Transformers Generalize DeepSets and Can be Extended to Graphs & Hypergraphs
Keywords: transformer, graph, hypergraph, self-attention, graph transformer, kernel attention, graph regression, graph prediction, hyperedge prediction, graph neural network
TL;DR: We generalize Transformers to any-order hypergraphs and reduce their complexity to linear to input.

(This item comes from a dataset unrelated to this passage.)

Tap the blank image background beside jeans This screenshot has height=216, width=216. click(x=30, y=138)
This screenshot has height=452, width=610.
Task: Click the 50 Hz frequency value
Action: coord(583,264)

Abstract: We present a generalization of Transformers to any-order permutation invariant data (sets, graphs, and hypergraphs). We begin by observing that Transformers generalize DeepSets, or first-order (set-input) permutation invariant MLPs. Then, based on recently characterized higher-order invariant MLPs, we extend the concept of self-attention to higher orders and propose higher-order Transformers for order-$k$ data ($k=2$ for graphs and $k>2$ for hypergraphs). Unfortunately, higher-order Transformers turn out to have prohibitive complexity $\mathcal{O}(n^{2k})$ to the number of input nodes $n$. To address this problem, we present sparse higher-order Transformers that have quadratic complexity to the number of input hyperedges, and further adopt the kernel attention approach to reduce the complexity to linear. In particular, we show that the sparse second-order Transformers with kernel attention are theoretically more expressive than message passing operations while having an asymptotically identical complexity. Our models achieve significant performance improvement over invariant MLPs and message-passing graph neural networks in large-scale graph regression and set-to-(hyper)graph prediction tasks. Our implementation is available at https://github.com/jw9730/hot.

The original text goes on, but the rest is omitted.